**TASK REQUIREMENTS:** Using the data below, find how many lines include the word "computer" and report that figure alone.
DATASET EXTRACT below:
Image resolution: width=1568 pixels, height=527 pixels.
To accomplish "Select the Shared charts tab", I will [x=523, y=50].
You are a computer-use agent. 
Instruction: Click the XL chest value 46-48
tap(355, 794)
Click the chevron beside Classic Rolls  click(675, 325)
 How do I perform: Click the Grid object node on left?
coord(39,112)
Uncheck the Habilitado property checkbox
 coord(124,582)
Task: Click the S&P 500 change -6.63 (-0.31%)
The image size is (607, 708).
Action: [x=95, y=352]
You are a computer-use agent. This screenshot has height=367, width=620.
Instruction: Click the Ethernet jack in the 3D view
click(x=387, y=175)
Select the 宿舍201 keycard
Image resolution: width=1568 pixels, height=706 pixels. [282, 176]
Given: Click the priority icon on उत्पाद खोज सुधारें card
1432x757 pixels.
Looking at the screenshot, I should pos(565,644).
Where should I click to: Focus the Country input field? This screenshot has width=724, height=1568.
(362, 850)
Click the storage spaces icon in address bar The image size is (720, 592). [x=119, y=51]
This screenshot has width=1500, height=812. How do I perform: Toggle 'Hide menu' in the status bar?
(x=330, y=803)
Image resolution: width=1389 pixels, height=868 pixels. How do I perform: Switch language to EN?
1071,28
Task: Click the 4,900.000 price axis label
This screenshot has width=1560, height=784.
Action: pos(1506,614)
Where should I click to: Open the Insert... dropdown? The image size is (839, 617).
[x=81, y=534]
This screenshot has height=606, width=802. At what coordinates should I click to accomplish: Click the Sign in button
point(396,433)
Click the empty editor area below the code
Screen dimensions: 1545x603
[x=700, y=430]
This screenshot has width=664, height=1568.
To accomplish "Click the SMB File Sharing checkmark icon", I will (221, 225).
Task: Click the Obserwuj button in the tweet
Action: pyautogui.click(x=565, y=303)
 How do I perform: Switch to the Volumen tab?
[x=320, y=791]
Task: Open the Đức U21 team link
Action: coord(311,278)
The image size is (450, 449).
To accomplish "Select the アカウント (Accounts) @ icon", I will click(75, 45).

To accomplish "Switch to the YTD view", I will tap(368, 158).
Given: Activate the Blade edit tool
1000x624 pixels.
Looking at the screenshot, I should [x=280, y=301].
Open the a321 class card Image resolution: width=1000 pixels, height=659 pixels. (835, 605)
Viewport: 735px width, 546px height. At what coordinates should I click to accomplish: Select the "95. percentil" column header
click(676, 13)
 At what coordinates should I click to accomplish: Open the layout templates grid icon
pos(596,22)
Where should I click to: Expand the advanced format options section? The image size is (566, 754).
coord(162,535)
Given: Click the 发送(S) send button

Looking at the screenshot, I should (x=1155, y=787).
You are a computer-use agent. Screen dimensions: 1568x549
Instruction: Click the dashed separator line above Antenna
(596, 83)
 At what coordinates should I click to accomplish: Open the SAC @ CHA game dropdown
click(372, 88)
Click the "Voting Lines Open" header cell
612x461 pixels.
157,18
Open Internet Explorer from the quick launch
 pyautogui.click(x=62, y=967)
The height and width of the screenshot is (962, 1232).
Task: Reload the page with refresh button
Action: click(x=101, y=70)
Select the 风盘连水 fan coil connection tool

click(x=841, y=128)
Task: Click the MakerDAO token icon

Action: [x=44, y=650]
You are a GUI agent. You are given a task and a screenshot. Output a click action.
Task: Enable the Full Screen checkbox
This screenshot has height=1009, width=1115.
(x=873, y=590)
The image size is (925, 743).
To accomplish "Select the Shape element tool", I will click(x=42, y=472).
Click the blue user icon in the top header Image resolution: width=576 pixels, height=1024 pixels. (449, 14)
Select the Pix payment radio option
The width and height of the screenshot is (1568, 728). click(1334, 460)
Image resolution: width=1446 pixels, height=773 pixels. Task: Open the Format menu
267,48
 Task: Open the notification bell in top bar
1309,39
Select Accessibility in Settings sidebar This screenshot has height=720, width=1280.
End of DATASET EXTRACT.
**ANSWER BOX:** 3